Target position records:
— begin —

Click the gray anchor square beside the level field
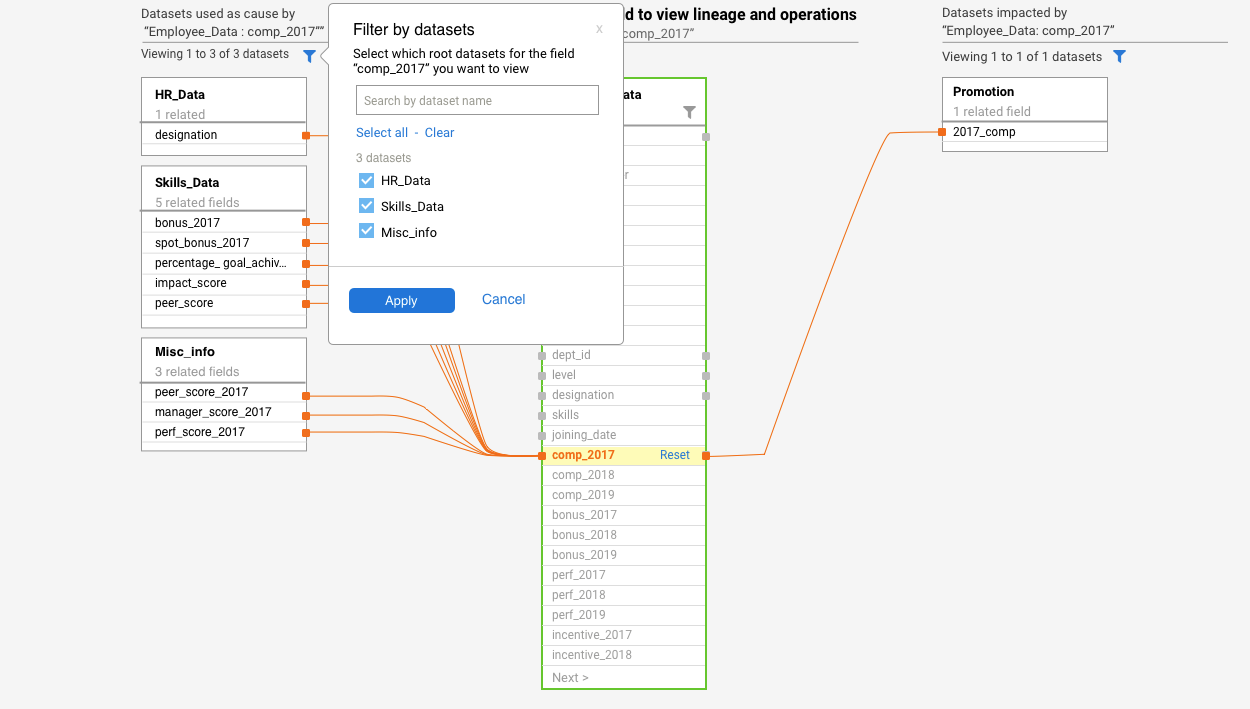This screenshot has width=1250, height=709. [707, 374]
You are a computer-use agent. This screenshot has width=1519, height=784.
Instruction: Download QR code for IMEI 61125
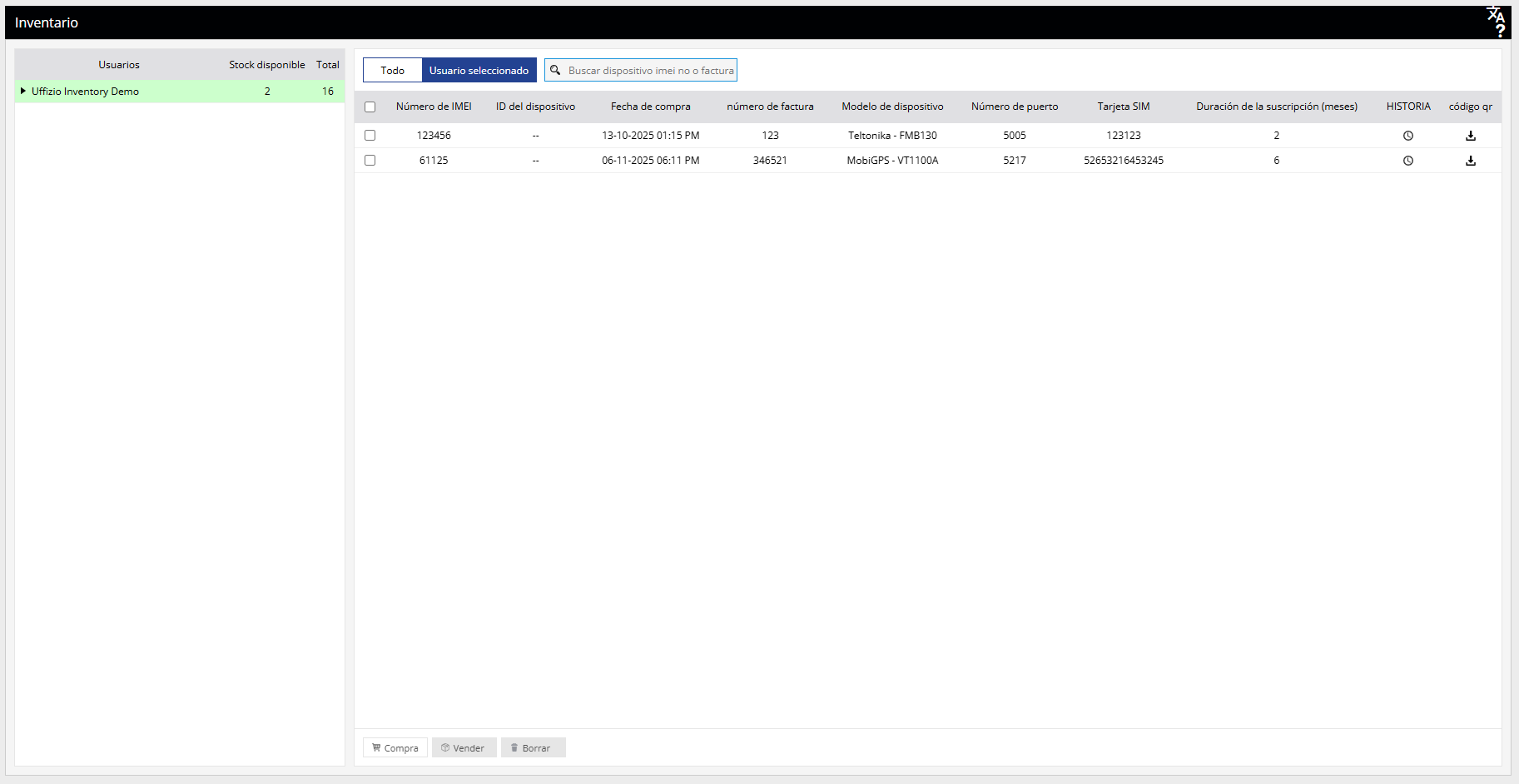pyautogui.click(x=1470, y=161)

— end —

Problem statement:
Render every line of the records above as a numbered list, omitting any blank lines and excluding the pictures.

Worked answer:
1. Click the gray anchor square beside the level field
2. This screenshot has width=1250, height=709. [707, 374]
3. You are a computer-use agent. This screenshot has width=1519, height=784.
4. Instruction: Download QR code for IMEI 61125
5. pyautogui.click(x=1470, y=161)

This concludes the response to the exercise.